TASK TO CARRY OUT: Pull out every line below holding the word "beside".

-------- GIVEN RECORDS --------

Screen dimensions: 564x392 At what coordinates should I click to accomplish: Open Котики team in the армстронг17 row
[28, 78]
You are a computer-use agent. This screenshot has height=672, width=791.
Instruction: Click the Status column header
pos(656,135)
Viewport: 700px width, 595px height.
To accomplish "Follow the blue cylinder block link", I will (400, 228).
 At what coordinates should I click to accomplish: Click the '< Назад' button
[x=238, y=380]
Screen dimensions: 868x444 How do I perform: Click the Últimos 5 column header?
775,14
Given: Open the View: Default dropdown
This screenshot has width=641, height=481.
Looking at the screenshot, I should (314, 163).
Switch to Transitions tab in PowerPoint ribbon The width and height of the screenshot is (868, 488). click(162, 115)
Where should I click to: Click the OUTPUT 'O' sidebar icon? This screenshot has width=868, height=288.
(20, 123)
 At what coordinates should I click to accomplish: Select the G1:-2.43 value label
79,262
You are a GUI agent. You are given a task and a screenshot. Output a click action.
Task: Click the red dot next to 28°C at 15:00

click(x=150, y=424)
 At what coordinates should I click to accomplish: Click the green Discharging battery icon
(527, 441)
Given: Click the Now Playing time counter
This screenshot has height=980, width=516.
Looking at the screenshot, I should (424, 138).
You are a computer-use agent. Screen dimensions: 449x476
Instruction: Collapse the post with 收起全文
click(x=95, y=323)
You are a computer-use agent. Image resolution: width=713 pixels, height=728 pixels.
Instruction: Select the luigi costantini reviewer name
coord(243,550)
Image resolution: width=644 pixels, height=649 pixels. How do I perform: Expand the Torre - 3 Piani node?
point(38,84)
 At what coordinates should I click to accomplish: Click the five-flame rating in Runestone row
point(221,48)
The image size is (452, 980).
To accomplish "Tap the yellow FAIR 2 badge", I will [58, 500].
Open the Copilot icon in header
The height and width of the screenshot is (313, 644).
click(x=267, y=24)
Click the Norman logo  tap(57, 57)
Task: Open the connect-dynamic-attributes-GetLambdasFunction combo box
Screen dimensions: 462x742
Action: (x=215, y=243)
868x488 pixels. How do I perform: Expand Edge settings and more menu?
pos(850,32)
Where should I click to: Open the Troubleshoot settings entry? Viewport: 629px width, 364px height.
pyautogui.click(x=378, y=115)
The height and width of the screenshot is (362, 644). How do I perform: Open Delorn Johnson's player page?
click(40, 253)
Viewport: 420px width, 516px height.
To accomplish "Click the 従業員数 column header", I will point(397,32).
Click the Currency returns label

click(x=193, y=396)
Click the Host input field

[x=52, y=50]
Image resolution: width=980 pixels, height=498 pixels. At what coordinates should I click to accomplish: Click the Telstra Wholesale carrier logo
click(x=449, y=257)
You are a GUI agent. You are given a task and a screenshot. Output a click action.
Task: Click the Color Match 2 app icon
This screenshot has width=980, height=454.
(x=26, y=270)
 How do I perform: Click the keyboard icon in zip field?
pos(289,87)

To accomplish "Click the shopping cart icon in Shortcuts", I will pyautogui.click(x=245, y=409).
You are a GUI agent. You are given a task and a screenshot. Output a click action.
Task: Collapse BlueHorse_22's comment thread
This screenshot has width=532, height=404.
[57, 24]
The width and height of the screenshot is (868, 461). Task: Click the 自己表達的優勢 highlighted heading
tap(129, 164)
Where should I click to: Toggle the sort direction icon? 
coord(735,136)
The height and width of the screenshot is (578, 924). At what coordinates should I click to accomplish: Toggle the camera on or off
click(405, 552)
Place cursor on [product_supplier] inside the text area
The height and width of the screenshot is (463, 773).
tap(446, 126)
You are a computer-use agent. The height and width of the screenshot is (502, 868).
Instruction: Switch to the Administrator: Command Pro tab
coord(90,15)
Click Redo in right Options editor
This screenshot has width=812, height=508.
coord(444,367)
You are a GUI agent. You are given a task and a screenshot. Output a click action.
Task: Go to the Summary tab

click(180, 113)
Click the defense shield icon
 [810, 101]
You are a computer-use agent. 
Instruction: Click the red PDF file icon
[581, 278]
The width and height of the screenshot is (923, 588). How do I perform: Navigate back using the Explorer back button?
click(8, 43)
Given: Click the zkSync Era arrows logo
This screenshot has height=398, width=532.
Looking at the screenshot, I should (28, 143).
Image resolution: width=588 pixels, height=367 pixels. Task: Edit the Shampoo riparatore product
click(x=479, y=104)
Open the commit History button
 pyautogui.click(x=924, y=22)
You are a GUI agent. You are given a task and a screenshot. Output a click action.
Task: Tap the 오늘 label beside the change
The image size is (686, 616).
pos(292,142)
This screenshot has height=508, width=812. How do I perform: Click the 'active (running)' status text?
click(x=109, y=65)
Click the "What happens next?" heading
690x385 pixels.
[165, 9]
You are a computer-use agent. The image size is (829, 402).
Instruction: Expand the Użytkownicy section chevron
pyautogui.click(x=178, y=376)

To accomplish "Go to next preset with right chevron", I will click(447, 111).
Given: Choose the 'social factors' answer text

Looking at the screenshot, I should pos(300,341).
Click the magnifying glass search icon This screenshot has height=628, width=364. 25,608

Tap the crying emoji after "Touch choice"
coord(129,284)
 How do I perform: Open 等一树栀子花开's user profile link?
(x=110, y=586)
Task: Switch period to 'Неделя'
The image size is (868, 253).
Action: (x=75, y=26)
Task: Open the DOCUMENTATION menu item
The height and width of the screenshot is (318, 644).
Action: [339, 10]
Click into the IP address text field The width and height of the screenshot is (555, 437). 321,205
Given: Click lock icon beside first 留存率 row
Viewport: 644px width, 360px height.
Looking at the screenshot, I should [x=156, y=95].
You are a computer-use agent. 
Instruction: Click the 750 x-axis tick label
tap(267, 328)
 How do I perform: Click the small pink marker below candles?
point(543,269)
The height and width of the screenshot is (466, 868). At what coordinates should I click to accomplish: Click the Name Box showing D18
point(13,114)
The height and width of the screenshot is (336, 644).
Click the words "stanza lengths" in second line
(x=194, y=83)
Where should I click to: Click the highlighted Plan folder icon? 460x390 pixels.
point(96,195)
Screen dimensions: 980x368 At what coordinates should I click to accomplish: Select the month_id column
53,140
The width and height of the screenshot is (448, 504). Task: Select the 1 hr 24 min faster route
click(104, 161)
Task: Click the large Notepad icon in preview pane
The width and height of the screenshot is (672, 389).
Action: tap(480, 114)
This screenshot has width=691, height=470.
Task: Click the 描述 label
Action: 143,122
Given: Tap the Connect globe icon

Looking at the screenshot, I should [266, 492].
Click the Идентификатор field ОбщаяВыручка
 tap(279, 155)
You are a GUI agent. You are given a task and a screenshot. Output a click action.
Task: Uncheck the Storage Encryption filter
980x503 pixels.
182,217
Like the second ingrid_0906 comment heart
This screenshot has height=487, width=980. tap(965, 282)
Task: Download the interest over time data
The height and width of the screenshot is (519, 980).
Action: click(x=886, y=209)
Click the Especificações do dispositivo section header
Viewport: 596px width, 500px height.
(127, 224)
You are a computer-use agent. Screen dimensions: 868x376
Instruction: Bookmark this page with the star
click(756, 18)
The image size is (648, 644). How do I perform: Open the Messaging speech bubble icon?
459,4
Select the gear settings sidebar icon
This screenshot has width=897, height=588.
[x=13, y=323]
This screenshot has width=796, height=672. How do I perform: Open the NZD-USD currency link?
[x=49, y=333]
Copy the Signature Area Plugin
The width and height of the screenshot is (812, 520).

--------

FINAL ANSWER:
Task: Tap the 오늘 label beside the change
Given: Click lock icon beside first 留存率 row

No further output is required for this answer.